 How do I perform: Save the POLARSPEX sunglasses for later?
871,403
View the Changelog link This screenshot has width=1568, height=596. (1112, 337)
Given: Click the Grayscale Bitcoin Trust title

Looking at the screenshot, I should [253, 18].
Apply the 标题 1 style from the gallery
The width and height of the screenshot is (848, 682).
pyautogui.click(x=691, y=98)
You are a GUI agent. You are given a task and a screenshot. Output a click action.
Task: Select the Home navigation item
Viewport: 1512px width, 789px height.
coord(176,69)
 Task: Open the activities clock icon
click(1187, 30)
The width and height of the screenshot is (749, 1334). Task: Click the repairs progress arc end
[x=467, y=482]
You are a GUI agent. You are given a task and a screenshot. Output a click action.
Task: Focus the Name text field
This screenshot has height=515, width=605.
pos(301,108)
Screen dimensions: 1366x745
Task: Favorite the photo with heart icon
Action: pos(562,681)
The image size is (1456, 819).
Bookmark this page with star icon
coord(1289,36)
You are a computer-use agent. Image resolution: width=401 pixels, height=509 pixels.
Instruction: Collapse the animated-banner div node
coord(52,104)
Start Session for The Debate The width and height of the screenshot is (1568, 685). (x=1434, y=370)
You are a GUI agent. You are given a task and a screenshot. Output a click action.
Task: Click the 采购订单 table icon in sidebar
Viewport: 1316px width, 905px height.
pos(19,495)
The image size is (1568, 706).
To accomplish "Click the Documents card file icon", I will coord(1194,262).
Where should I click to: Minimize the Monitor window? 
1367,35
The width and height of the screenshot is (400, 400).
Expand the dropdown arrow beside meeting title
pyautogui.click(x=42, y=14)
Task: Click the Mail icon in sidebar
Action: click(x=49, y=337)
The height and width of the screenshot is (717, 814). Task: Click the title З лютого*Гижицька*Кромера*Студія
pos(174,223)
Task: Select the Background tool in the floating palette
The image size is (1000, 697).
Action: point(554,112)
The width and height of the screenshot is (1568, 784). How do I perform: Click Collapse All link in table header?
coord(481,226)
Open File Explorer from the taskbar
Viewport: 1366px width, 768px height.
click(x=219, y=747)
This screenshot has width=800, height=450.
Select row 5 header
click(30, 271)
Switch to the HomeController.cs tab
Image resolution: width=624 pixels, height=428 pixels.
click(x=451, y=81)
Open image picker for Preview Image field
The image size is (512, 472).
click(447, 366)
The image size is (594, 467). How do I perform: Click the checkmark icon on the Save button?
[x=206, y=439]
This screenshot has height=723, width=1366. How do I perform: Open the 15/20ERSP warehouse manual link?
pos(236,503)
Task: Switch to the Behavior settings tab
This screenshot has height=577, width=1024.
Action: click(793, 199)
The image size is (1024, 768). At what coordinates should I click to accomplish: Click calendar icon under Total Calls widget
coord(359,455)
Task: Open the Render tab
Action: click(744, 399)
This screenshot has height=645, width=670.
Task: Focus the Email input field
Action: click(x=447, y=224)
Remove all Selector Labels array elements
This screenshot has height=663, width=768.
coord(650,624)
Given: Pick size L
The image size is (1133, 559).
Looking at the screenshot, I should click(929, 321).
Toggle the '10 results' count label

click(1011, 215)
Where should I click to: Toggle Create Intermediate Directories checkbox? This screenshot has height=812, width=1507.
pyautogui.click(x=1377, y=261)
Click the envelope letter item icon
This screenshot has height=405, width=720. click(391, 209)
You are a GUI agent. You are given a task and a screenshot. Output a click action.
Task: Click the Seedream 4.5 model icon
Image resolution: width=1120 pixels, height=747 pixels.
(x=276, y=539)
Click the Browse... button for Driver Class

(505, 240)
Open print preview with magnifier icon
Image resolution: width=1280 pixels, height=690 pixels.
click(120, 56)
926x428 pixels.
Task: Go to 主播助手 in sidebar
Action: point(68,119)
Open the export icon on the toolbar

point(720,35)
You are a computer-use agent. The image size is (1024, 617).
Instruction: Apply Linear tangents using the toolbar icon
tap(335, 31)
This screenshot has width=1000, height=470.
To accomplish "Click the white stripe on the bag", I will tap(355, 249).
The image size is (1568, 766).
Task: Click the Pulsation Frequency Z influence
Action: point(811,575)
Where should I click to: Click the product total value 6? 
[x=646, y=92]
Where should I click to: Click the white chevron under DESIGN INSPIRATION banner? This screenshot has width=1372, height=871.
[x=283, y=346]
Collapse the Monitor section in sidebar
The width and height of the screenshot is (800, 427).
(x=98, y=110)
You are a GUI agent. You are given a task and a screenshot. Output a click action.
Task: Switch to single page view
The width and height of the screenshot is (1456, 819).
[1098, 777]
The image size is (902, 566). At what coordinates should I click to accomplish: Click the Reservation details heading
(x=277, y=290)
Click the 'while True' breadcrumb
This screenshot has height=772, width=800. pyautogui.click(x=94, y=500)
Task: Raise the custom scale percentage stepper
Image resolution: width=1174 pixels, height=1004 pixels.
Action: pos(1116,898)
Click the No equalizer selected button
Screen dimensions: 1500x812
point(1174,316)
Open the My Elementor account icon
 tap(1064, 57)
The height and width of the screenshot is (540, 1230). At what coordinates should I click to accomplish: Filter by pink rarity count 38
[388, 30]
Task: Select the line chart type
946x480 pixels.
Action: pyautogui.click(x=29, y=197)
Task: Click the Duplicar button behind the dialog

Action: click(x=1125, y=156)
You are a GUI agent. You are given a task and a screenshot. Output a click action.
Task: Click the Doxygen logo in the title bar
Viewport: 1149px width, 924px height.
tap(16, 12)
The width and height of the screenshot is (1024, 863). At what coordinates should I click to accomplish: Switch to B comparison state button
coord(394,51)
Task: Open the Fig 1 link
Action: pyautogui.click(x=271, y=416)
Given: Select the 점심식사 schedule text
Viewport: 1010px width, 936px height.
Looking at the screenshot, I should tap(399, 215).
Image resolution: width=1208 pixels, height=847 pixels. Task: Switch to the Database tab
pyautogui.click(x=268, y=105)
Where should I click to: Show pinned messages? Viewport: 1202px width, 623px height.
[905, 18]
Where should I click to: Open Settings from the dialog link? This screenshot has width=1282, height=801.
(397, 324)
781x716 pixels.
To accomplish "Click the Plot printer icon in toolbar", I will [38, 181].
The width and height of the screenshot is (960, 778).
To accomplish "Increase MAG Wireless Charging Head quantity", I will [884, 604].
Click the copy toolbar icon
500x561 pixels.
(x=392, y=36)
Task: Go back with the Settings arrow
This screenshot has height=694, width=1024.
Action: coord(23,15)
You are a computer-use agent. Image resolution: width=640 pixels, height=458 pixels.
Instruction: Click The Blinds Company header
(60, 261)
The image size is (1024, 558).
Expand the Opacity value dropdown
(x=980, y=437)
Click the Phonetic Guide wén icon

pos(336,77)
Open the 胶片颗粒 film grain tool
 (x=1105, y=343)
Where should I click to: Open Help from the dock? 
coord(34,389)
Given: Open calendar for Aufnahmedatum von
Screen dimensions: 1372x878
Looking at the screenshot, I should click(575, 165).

Set task ▸ Reproduce all of the records above word for word, with every line kept the same.

Completed task ▸
 How do I perform: Save the POLARSPEX sunglasses for later?
871,403
View the Changelog link This screenshot has width=1568, height=596. (1112, 337)
Given: Click the Grayscale Bitcoin Trust title

Looking at the screenshot, I should [253, 18].
Apply the 标题 1 style from the gallery
The width and height of the screenshot is (848, 682).
pyautogui.click(x=691, y=98)
You are a GUI agent. You are given a task and a screenshot. Output a click action.
Task: Select the Home navigation item
Viewport: 1512px width, 789px height.
coord(176,69)
 Task: Open the activities clock icon
click(1187, 30)
The width and height of the screenshot is (749, 1334). Task: Click the repairs progress arc end
[x=467, y=482]
You are a GUI agent. You are given a task and a screenshot. Output a click action.
Task: Focus the Name text field
This screenshot has height=515, width=605.
pos(301,108)
Screen dimensions: 1366x745
Task: Favorite the photo with heart icon
Action: pos(562,681)
The image size is (1456, 819).
Bookmark this page with star icon
coord(1289,36)
You are a computer-use agent. Image resolution: width=401 pixels, height=509 pixels.
Instruction: Collapse the animated-banner div node
coord(52,104)
Start Session for The Debate The width and height of the screenshot is (1568, 685). (x=1434, y=370)
You are a GUI agent. You are given a task and a screenshot. Output a click action.
Task: Click the 采购订单 table icon in sidebar
Viewport: 1316px width, 905px height.
pos(19,495)
The image size is (1568, 706).
To accomplish "Click the Documents card file icon", I will coord(1194,262).
Where should I click to: Minimize the Monitor window? 
1367,35
The width and height of the screenshot is (400, 400).
Expand the dropdown arrow beside meeting title
pyautogui.click(x=42, y=14)
Task: Click the Mail icon in sidebar
Action: click(x=49, y=337)
The height and width of the screenshot is (717, 814). Task: Click the title З лютого*Гижицька*Кромера*Студія
pos(174,223)
Task: Select the Background tool in the floating palette
The image size is (1000, 697).
Action: point(554,112)
The width and height of the screenshot is (1568, 784). How do I perform: Click Collapse All link in table header?
coord(481,226)
Open File Explorer from the taskbar
Viewport: 1366px width, 768px height.
click(x=219, y=747)
This screenshot has width=800, height=450.
Select row 5 header
click(30, 271)
Switch to the HomeController.cs tab
Image resolution: width=624 pixels, height=428 pixels.
click(x=451, y=81)
Open image picker for Preview Image field
The image size is (512, 472).
click(447, 366)
The image size is (594, 467). How do I perform: Click the checkmark icon on the Save button?
[x=206, y=439]
This screenshot has height=723, width=1366. How do I perform: Open the 15/20ERSP warehouse manual link?
pos(236,503)
Task: Switch to the Behavior settings tab
This screenshot has height=577, width=1024.
Action: click(793, 199)
The image size is (1024, 768). At what coordinates should I click to accomplish: Click calendar icon under Total Calls widget
coord(359,455)
Task: Open the Render tab
Action: click(744, 399)
This screenshot has height=645, width=670.
Task: Focus the Email input field
Action: click(x=447, y=224)
Remove all Selector Labels array elements
This screenshot has height=663, width=768.
coord(650,624)
Given: Pick size L
The image size is (1133, 559).
Looking at the screenshot, I should click(929, 321).
Toggle the '10 results' count label

click(1011, 215)
Where should I click to: Toggle Create Intermediate Directories checkbox? This screenshot has height=812, width=1507.
pyautogui.click(x=1377, y=261)
Click the envelope letter item icon
This screenshot has height=405, width=720. click(391, 209)
You are a GUI agent. You are given a task and a screenshot. Output a click action.
Task: Click the Seedream 4.5 model icon
Image resolution: width=1120 pixels, height=747 pixels.
(x=276, y=539)
Click the Browse... button for Driver Class

(505, 240)
Open print preview with magnifier icon
Image resolution: width=1280 pixels, height=690 pixels.
click(120, 56)
926x428 pixels.
Task: Go to 主播助手 in sidebar
Action: point(68,119)
Open the export icon on the toolbar

point(720,35)
You are a computer-use agent. The image size is (1024, 617).
Instruction: Apply Linear tangents using the toolbar icon
tap(335, 31)
This screenshot has width=1000, height=470.
To accomplish "Click the white stripe on the bag", I will tap(355, 249).
The image size is (1568, 766).
Task: Click the Pulsation Frequency Z influence
Action: point(811,575)
Where should I click to: Click the product total value 6? 
[x=646, y=92]
Where should I click to: Click the white chevron under DESIGN INSPIRATION banner? This screenshot has width=1372, height=871.
[x=283, y=346]
Collapse the Monitor section in sidebar
The width and height of the screenshot is (800, 427).
(x=98, y=110)
You are a GUI agent. You are given a task and a screenshot. Output a click action.
Task: Switch to single page view
The width and height of the screenshot is (1456, 819).
[1098, 777]
The image size is (902, 566). At what coordinates should I click to accomplish: Click the Reservation details heading
(x=277, y=290)
Click the 'while True' breadcrumb
This screenshot has height=772, width=800. pyautogui.click(x=94, y=500)
Task: Raise the custom scale percentage stepper
Image resolution: width=1174 pixels, height=1004 pixels.
Action: pos(1116,898)
Click the No equalizer selected button
Screen dimensions: 1500x812
point(1174,316)
Open the My Elementor account icon
 tap(1064, 57)
The height and width of the screenshot is (540, 1230). At what coordinates should I click to accomplish: Filter by pink rarity count 38
[388, 30]
Task: Select the line chart type
946x480 pixels.
Action: pyautogui.click(x=29, y=197)
Task: Click the Duplicar button behind the dialog

Action: click(x=1125, y=156)
You are a GUI agent. You are given a task and a screenshot. Output a click action.
Task: Click the Doxygen logo in the title bar
Viewport: 1149px width, 924px height.
tap(16, 12)
The width and height of the screenshot is (1024, 863). At what coordinates should I click to accomplish: Switch to B comparison state button
coord(394,51)
Task: Open the Fig 1 link
Action: pyautogui.click(x=271, y=416)
Given: Select the 점심식사 schedule text
Viewport: 1010px width, 936px height.
Looking at the screenshot, I should tap(399, 215).
Image resolution: width=1208 pixels, height=847 pixels. Task: Switch to the Database tab
pyautogui.click(x=268, y=105)
Where should I click to: Show pinned messages? Viewport: 1202px width, 623px height.
[905, 18]
Where should I click to: Open Settings from the dialog link? This screenshot has width=1282, height=801.
(397, 324)
781x716 pixels.
To accomplish "Click the Plot printer icon in toolbar", I will [38, 181].
The width and height of the screenshot is (960, 778).
To accomplish "Increase MAG Wireless Charging Head quantity", I will [884, 604].
Click the copy toolbar icon
500x561 pixels.
(x=392, y=36)
Task: Go back with the Settings arrow
This screenshot has height=694, width=1024.
Action: coord(23,15)
You are a computer-use agent. Image resolution: width=640 pixels, height=458 pixels.
Instruction: Click The Blinds Company header
(60, 261)
The image size is (1024, 558).
Expand the Opacity value dropdown
(x=980, y=437)
Click the Phonetic Guide wén icon

pos(336,77)
Open the 胶片颗粒 film grain tool
 (x=1105, y=343)
Where should I click to: Open Help from the dock? 
coord(34,389)
Given: Open calendar for Aufnahmedatum von
Screen dimensions: 1372x878
Looking at the screenshot, I should click(575, 165).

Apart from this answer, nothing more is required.